-- Material for the task --
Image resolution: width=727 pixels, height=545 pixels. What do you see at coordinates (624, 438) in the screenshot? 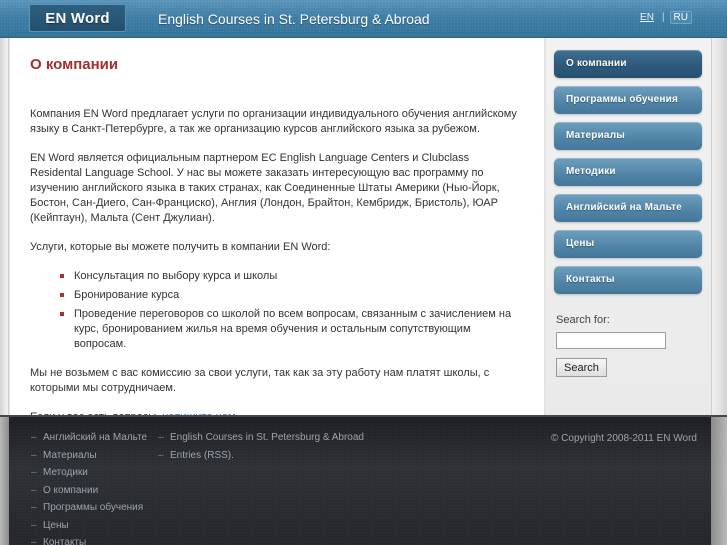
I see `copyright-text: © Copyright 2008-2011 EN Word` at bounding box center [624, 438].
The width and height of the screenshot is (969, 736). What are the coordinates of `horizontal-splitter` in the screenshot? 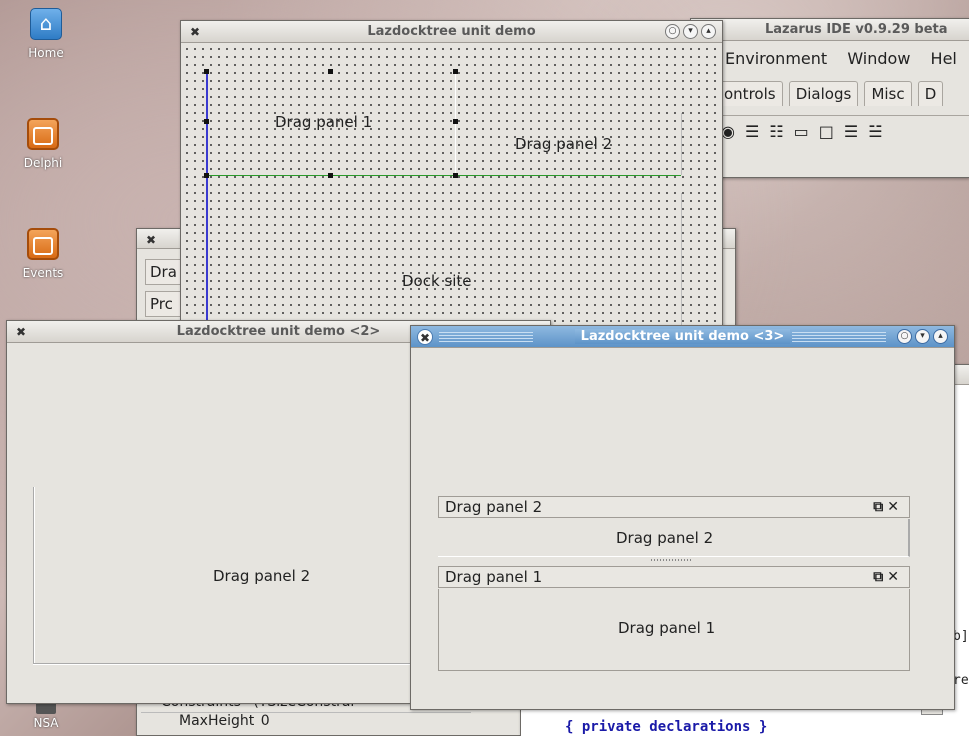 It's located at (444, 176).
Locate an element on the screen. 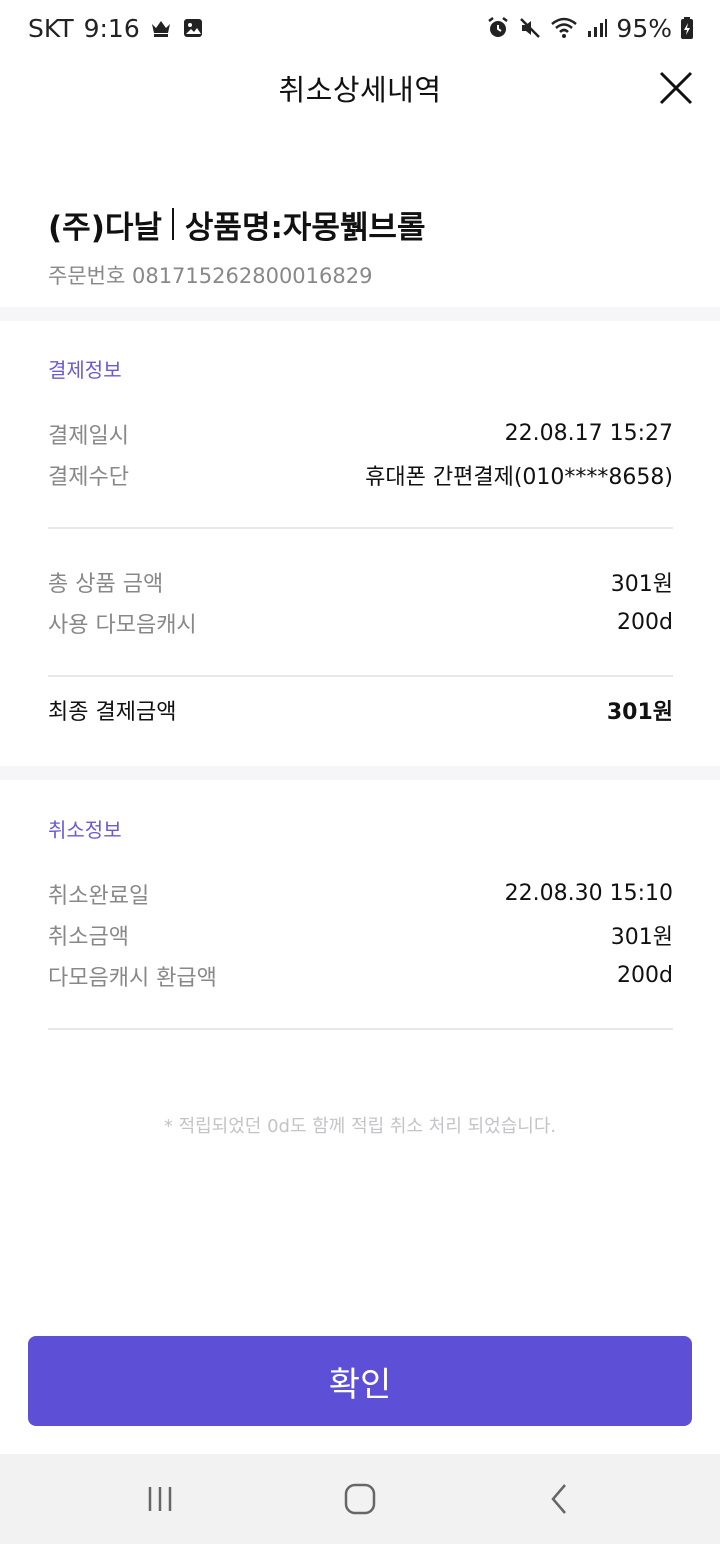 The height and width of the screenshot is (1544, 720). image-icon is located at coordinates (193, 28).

---

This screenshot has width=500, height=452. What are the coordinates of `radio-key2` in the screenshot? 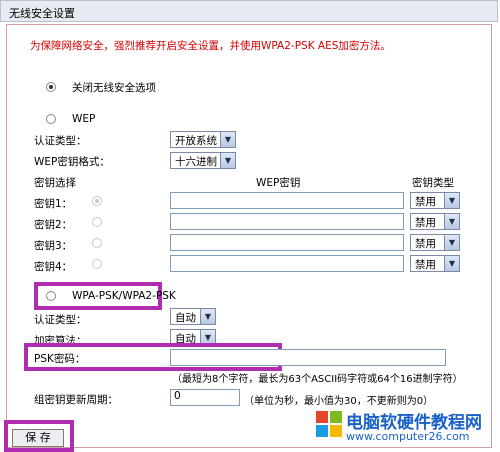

-- Activity --
Copy the items from the line with "Image resolution: width=727" to the line with "center [624, 438]." word for word, leaving out the pictures.

-- Answer to the problem --
Image resolution: width=727 pixels, height=545 pixels. What do you see at coordinates (624, 438) in the screenshot? 
I see `copyright-text: © Copyright 2008-2011 EN Word` at bounding box center [624, 438].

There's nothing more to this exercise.